I come from an Indian family with lovingly obsessive parents who will continue to baby me even when I’m living on my own. One day over Thanksgiving Break, my mom drove me to my ophthalmologist’s office for an annual check-up. She sat with me before the doctor walked in, and interestingly enough, found that it was the perfect time for my daily career counseling session. We sat there having a ten-minute tête-à-tête. She constantly prodded me about how I would be spending my summer, and I constantly deflected her questions with half-baked placations.


Our doctor walked into the room soon after, saving me from the interrogation. Dr. Bhatia is a second generation Punjabi – he went to college in New Orleans, medical school in Toledo, and now lives in Dallas with his wife and two kids. In pretty much every respect, he was just as Americanized as the generation of Indian Americans I grew up with. In his slightly rolling accent, he asked me to give him updates on my life. I knew the ultimate question was coming, and it eventually did after a few minutes of small talk. “So… any special guy?”


My laugh was instinctual and lasted slightly longer than it should have. “Nope, you’ll be the first one to know if I ever do,” I joked. I heard a small sound escape my mother’s mouth, but I didn’t expect her voice any of her concerns. Luckily, my parents have always understood my career-focused future. Dr. Bhatia, on the other hand, seemed more concerned about what he called my “biological reality.” I was shocked when I heard these words come from a man who has spent his entire life in the States. I almost expected him to align with my culturally progressive mentality, but he approached the topic from what he described as a purely scientific perspective, though he was obviously tinged cultural bias.  He proceeded to discuss how Indian women face a specific disadvantage because they don’t typically seek arranged marriages; men usually approach women first, and on the basis of their own timelines. While he accepted the generalization that men usually mature and want to settle down later than in life that women do, he claimed that men who seek relationships and focus on marriage prospects much later than women interfere with women’s biological timelines, making it difficult to have healthy children at a “reasonable age.” Secondly, he felt that if women waited until they were ready to get married (usually, once they have settled in their careers), there would realize that there was a dearth of eligible, available men.

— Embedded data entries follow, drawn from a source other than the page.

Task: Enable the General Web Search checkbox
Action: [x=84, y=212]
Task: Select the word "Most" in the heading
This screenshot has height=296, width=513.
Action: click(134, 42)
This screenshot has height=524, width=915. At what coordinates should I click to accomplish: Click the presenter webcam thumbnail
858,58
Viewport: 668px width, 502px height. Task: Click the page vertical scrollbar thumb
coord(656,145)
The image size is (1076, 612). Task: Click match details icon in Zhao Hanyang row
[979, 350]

My response to these claims: why should we women worry about conforming to the timelines of men? Dr. Bhatia’s assertion came with the expectation that we are constantly stressing about adhering to stereotypical age ranges to fulfill certain life goals, and that some goals are always prioritized over others. How are Indian women supposed to carry the onuses of studying well, finding lucrative jobs, while simultaneously finding a life companion, having children, and securing their futures as well? Why do our overbearing parents teach to focus on our studies and avoid boys like the plague, but then expect us to effortlessly navigate our relationships when we reach the age for marriage? South Asian elders seem to instill in us a fear of disappointment that causes us to act like our lives are in pristine order; in reality, however, we are faced with this paradox that hinders our ability to live life on our own terms. As an Indian American woman – I told Dr. Bhatia –I shouldn’t have to obligated to take on societal commitments I am not prepared for, and I shouldn’t have to shoulder the burden of measuring up to such demanding biological realities.

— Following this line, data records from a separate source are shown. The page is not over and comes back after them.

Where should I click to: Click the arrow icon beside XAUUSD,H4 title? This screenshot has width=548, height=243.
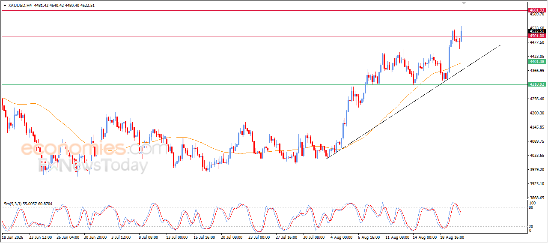(x=5, y=6)
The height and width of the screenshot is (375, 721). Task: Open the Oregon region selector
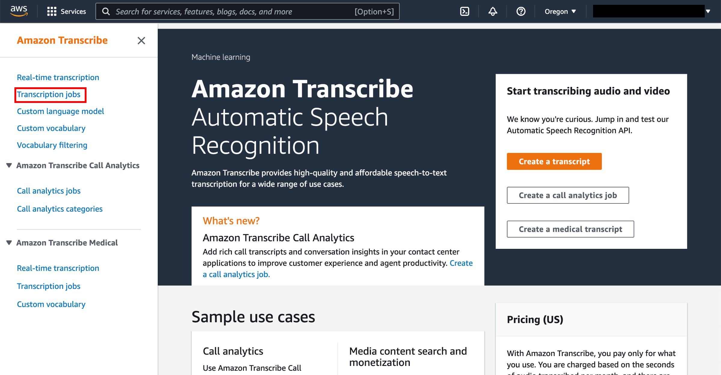pos(559,11)
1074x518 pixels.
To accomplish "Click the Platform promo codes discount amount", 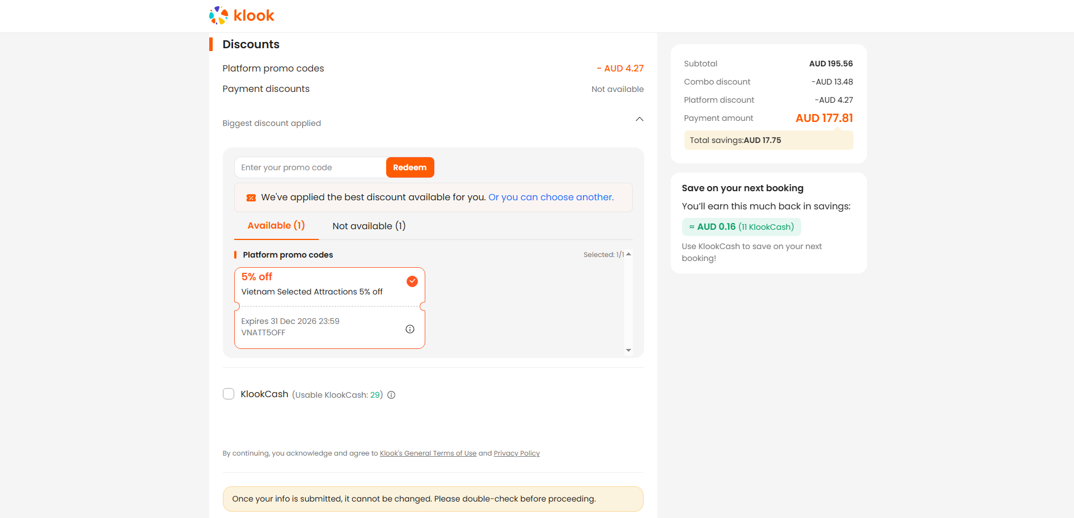I will 620,69.
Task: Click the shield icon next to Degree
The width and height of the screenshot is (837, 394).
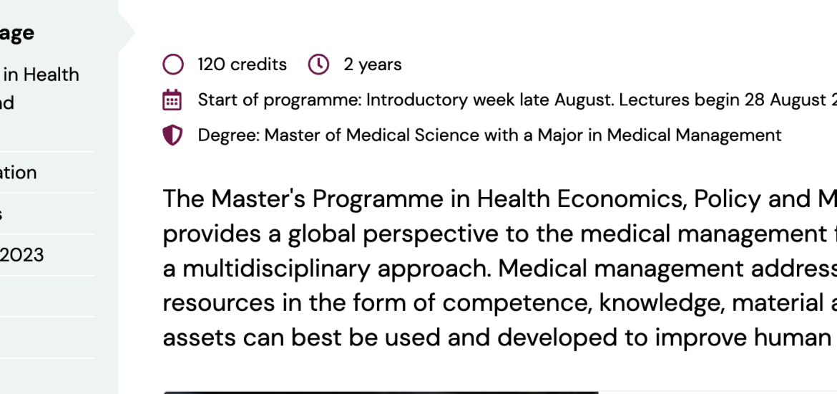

I realized for the first time, a little dejectedly, that concepts of love, dating, and marriage don’t necessarily progress through generations. Traditional family-based values are perpetuated regardless of whether we are first or second-generation individuals. While I grew up learning the importance of unity and family, I never expected that the idea of getting married and having kids within a certain timeframe would be imposed upon me by other second-generation adults. Hearing Dr. Bhatia tell me “Don’t lose sleep over it, but just keep in in the back of your mind because your responsibilities will creep up on you” made me question the extent to which we pride ourselves on progress. His comments made me see the stark disparity in the way South Asian communities treat females in comparison males – it is a disparity that has crossed continental borders and embedded itself into the roots of our society. Its ability to permeate diverse cultures is not restricted by the soil we are on, and that should be something we consider in our feminist efforts!